February's nonfarm payrolls came in at minus 92,000. The consensus was for a gain of 55,000. The unemployment rate ticked up to 4.4%.

At the same time, oil above $90 bleeds into everything. Trucking. Manufacturing. Airline tickets. Grocery distribution. It doesn't stay neatly contained in the energy sector the way the Fed's models seem to assume.

That's the setup for stagflation: slowing growth, rising prices, and a central bank stuck between two bad options. Raise rates to fight inflation and you accelerate a labour market that's already rolling over. Cut rates to stimulate growth and you throw fuel on an oil-driven price fire.

And instead of acknowledging the bind they're in, the Fed is pretending the bind doesn't exist. I have to admit, that's not a great look for an institution that spent most of 2022 rebuilding its credibility.

What Powell Isn't Saying

There's another layer to this that most financial coverage is glossing over.

Powell has indicated he'll stay until his successor is confirmed, which the market widely expects to be Kevin Warsh, likely around May. So you've got a lame-duck chair managing a geopolitical oil shock, a deteriorating labour market, and a Senate confirmation process all running simultaneously. The conditions for policy paralysis couldn't be more neatly arranged if you designed them on purpose.

The Fed doesn't just have an inflation problem. It has a leadership vacuum at a moment when clarity matters most.

Where Does This Leave Investors?

If the bond market is right and the Fed is behind the curve again, the read-through for different asset classes is fairly straightforward.

Asset Class

Our View

Reasoning

US Treasuries

Bearish

Path to 4.5-4.6% on the 10-year is open if oil holds

Energy stocks

Constructive

Strait of Hormuz disruption isn't a 48-hour event

Consumer Discretionary

Cautious

High rates plus slowing consumer equals pressure

Tech / Growth

Cautious

Multiple compression risk if yields keep rising

Gold

Positive

Safe-haven flows will continue regardless of dollar direction

This is more of a directional framework than a specific trade recommendation. Context matters, and your own situation will affect how much of this applies to you.

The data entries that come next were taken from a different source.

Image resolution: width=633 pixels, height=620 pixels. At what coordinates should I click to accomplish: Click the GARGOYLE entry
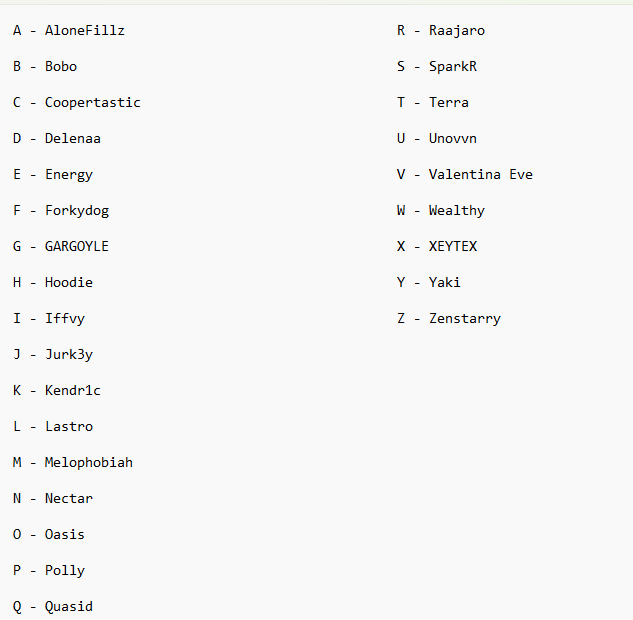coord(77,246)
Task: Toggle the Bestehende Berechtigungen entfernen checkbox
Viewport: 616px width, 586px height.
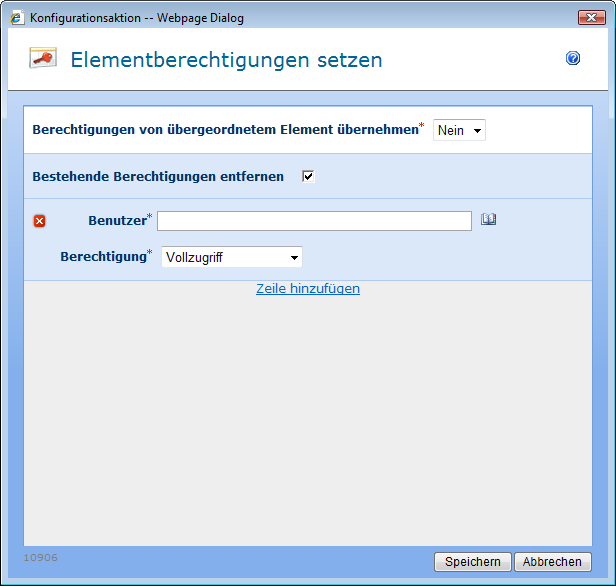Action: pyautogui.click(x=308, y=177)
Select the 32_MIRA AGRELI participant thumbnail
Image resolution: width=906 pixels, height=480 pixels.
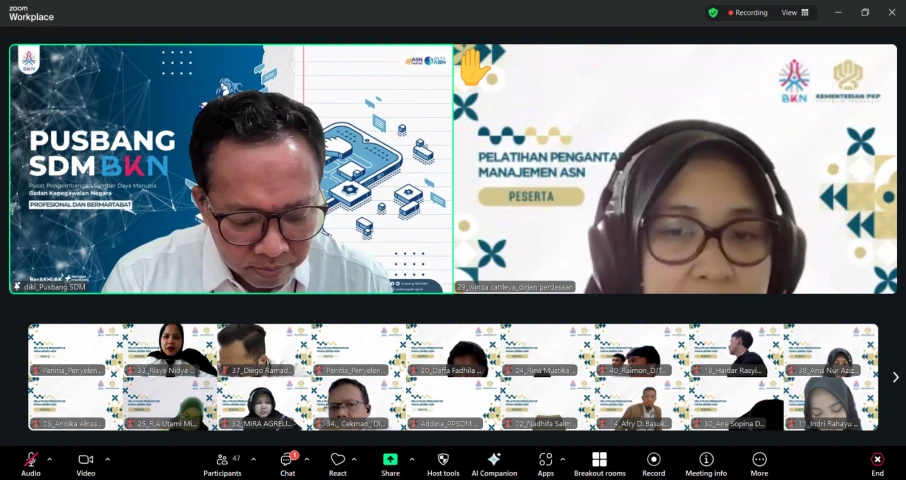point(264,404)
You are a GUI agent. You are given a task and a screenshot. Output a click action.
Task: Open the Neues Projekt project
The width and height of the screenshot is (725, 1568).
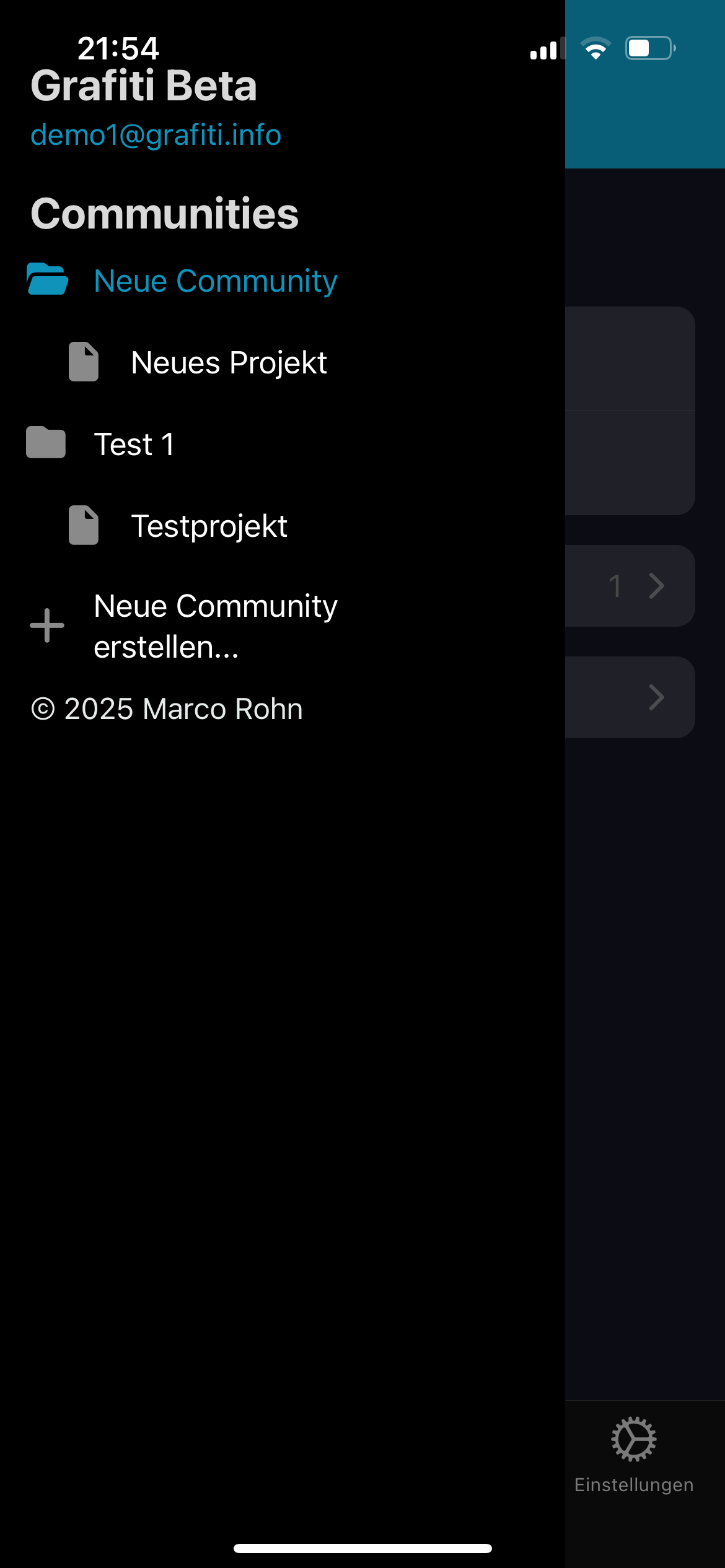(229, 363)
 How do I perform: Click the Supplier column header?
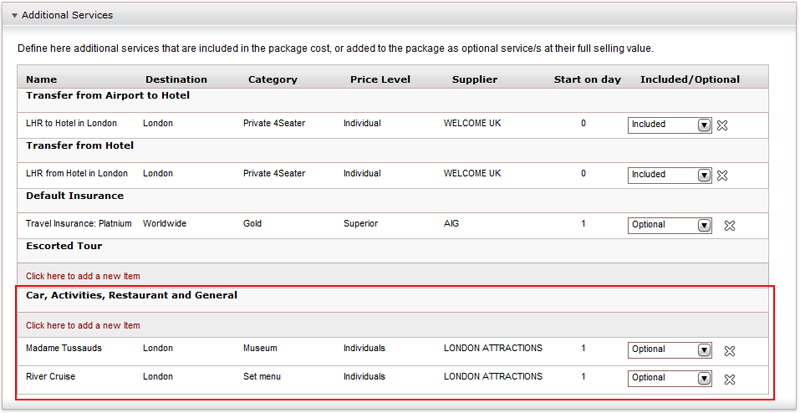474,80
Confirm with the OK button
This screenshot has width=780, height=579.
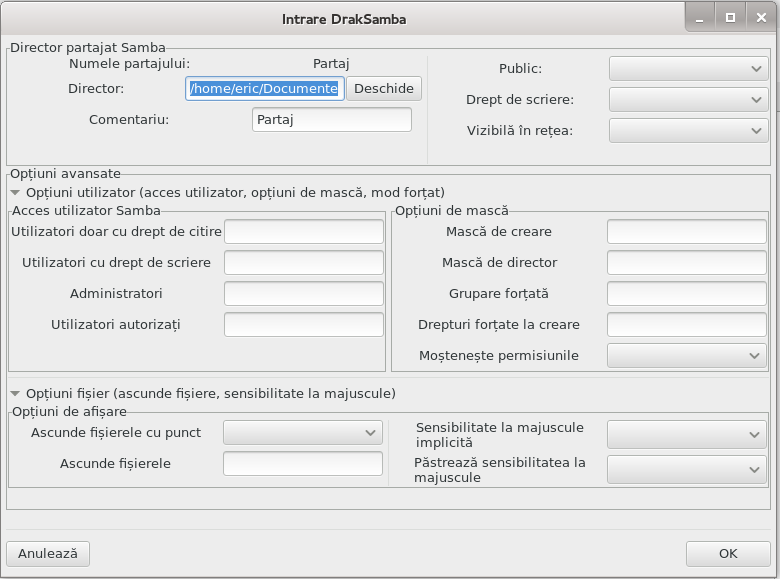pyautogui.click(x=728, y=554)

A few things worth watching in the weeks ahead:

  • Whether oil holds above $90 or geopolitical developments ease pressure faster than expected

  • How the Fed talks about the oil shock at its next communication opportunity

  • Any signals around the Warsh confirmation timeline

The Warsh transition is the wildcard here. A new Fed chair inheriting this environment would face enormous pressure to signal policy direction quickly, and markets will be jumpy until that picture is clearer.

FAQ

Is the Fed likely to raise rates in response to the oil price shock?

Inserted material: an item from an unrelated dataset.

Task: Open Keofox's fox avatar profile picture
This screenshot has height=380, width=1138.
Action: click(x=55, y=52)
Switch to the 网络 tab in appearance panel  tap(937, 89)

Probably not in the near term. The Fed has signalled it wants to "look through" energy-driven inflation, particularly given uncertainty about how long the Middle East conflict will last. But if oil stays elevated and labour market data continues to weaken, that position becomes harder to hold.

What does a bond market selloff mean for share prices?

Rising yields generally put pressure on equities, particularly growth stocks and anything priced on future earnings. When the risk-free rate goes up, investors demand more return from riskier assets, which tends to push share prices lower or cap upside.

Could this situation actually lead to stagflation?

It's possible, though not certain. The ingredients are present: slowing employment growth, energy-driven price pressure, and a central bank with limited room to move. Whether it fully develops into stagflation depends heavily on how long the geopolitical disruption lasts and how quickly the labour market deteriorates further.

What is the Strait of Hormuz and why does it matter for oil prices?

The Strait of Hormuz is a narrow waterway between Iran and Oman through which a significant share of the world's seaborne oil passes. Disruptions to shipping there have an immediate effect on global oil supply and, by extension, prices.

Should I be buying energy stocks right now?

That depends on your risk tolerance and time horizon. Energy stocks have already moved on this news. If the conflict de-escalates faster than expected, they could give back gains quickly. In our view, the structural case for energy exposure is still there, but chasing a move after a sharp run always carries extra risk.